Personal information
- Born: 28 December 1900 Stockholm, Sweden
- Died: 9 April 1989 (aged 88) Bromma, Stockholm, Sweden

Sport
- Sport: Ice hockey
- Club: Kronobergs IK (1920–21) IK Göta, Bromma (1921–28)
- Retired: 1928

Medal record
Representing Sweden
Olympic Games
| Silver medal – second place | 1928 St. Moritz | Team |
European Championships
| Gold medal – first place | 1923 Antwerpen | Team |
| Silver medal – second place | 1924 Chamonix | Team |

= Birger Holmqvist =

Swedish ice hockey player and bandy player

Birger Ivar "Bigge" Holmqvist (28 December 1900 – 9 April 1989) was a Swedish ice hockey and bandy player.
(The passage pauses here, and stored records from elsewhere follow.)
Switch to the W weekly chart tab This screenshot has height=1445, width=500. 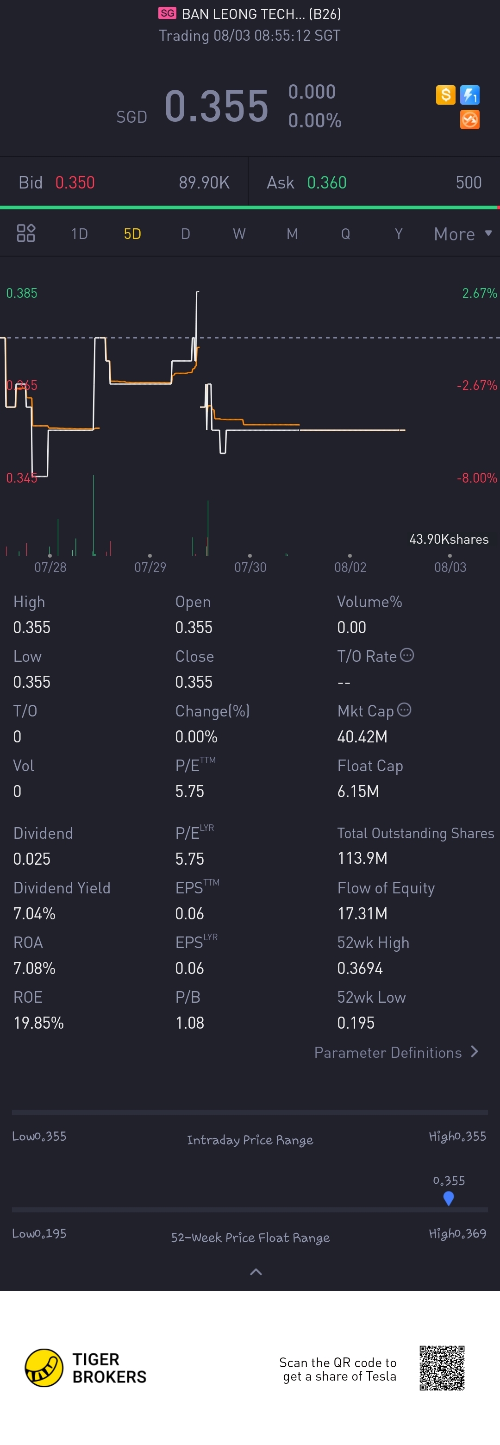coord(239,234)
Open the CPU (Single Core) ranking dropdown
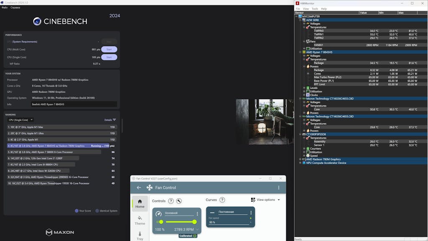Viewport: 428px width, 241px height. [x=20, y=120]
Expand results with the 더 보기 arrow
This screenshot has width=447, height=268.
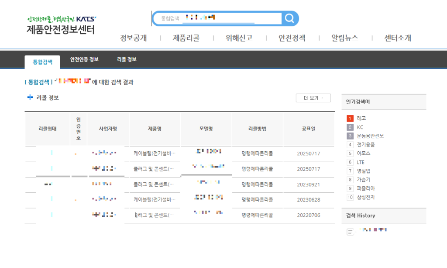[x=313, y=97]
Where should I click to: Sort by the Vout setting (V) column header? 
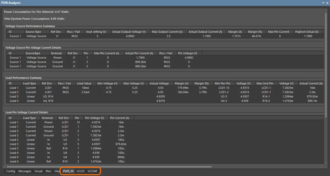coord(96,32)
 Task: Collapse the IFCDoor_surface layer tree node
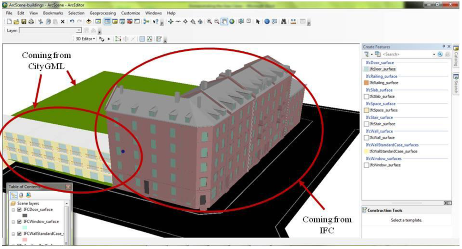click(x=13, y=210)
He competed in the 1924 and 1928 Winter Olympics and won a silver medal in 1928. His team finished fourth in 1924, but he was named the best European player of the tournament. Between 1922 and 1928 Holmqvist played 30 international matches and scored 30 goals.

Holmqvist won Swedish ice hockey titles in 1922, 1924, 1927 and 1928 and bandy titles in 1925 and 1927 with IK Göta. Between 1921 and 1926 he also played for Berliner SC and won the 1924 Spengler Cup and German titles in 1921 and 1923–26.